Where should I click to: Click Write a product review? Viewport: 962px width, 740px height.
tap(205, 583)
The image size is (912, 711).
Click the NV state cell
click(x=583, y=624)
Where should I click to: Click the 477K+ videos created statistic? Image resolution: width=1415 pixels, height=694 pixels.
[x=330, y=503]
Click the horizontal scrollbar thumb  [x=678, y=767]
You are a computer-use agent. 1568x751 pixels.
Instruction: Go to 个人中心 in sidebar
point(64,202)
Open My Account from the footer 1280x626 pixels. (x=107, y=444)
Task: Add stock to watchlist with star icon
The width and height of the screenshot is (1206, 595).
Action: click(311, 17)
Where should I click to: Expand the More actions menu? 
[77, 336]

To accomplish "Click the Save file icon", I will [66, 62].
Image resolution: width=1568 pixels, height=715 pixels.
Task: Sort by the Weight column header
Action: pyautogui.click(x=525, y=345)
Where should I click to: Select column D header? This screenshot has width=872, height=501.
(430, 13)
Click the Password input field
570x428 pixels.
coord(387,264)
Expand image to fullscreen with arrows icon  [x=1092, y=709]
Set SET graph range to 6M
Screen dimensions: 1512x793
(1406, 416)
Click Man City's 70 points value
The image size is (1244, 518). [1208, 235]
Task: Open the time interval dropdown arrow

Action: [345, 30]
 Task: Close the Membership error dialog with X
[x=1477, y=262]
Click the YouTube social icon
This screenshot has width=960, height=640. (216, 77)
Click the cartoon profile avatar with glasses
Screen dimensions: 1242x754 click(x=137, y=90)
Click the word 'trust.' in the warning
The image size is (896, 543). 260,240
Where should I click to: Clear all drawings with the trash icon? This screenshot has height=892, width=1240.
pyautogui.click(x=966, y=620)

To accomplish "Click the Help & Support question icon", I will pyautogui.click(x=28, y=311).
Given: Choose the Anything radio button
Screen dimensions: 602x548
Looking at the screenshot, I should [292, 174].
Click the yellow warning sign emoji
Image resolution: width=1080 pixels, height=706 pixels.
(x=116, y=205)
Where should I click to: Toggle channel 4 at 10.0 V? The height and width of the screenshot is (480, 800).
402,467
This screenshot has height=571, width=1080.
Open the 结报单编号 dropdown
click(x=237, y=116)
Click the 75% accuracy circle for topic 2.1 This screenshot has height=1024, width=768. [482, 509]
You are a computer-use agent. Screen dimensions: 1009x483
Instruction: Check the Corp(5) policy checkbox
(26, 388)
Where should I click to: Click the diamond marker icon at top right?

EXERCISE AIM:
The answer is every entry, repeated word for word.

EXERCISE SOLUTION:
Where should I click to: Click Write a product review? Viewport: 962px width, 740px height.
tap(205, 583)
The image size is (912, 711).
Click the NV state cell
click(x=583, y=624)
Where should I click to: Click the 477K+ videos created statistic? Image resolution: width=1415 pixels, height=694 pixels.
[x=330, y=503]
Click the horizontal scrollbar thumb  [x=678, y=767]
You are a computer-use agent. 1568x751 pixels.
Instruction: Go to 个人中心 in sidebar
point(64,202)
Open My Account from the footer 1280x626 pixels. (x=107, y=444)
Task: Add stock to watchlist with star icon
The width and height of the screenshot is (1206, 595).
Action: click(311, 17)
Where should I click to: Expand the More actions menu? 
[77, 336]

To accomplish "Click the Save file icon", I will [66, 62].
Image resolution: width=1568 pixels, height=715 pixels.
Task: Sort by the Weight column header
Action: pyautogui.click(x=525, y=345)
Where should I click to: Select column D header? This screenshot has width=872, height=501.
(430, 13)
Click the Password input field
570x428 pixels.
coord(387,264)
Expand image to fullscreen with arrows icon  [x=1092, y=709]
Set SET graph range to 6M
Screen dimensions: 1512x793
(1406, 416)
Click Man City's 70 points value
The image size is (1244, 518). [1208, 235]
Task: Open the time interval dropdown arrow

Action: [345, 30]
 Task: Close the Membership error dialog with X
[x=1477, y=262]
Click the YouTube social icon
This screenshot has width=960, height=640. (216, 77)
Click the cartoon profile avatar with glasses
Screen dimensions: 1242x754 click(x=137, y=90)
Click the word 'trust.' in the warning
The image size is (896, 543). 260,240
Where should I click to: Clear all drawings with the trash icon? This screenshot has height=892, width=1240.
pyautogui.click(x=966, y=620)

To accomplish "Click the Help & Support question icon", I will pyautogui.click(x=28, y=311).
Given: Choose the Anything radio button
Screen dimensions: 602x548
Looking at the screenshot, I should [292, 174].
Click the yellow warning sign emoji
Image resolution: width=1080 pixels, height=706 pixels.
(x=116, y=205)
Where should I click to: Toggle channel 4 at 10.0 V? The height and width of the screenshot is (480, 800).
402,467
This screenshot has height=571, width=1080.
Open the 结报单编号 dropdown
click(x=237, y=116)
Click the 75% accuracy circle for topic 2.1 This screenshot has height=1024, width=768. [482, 509]
You are a computer-use agent. Screen dimensions: 1009x483
Instruction: Check the Corp(5) policy checkbox
(26, 388)
Where should I click to: Click the diamond marker icon at top right?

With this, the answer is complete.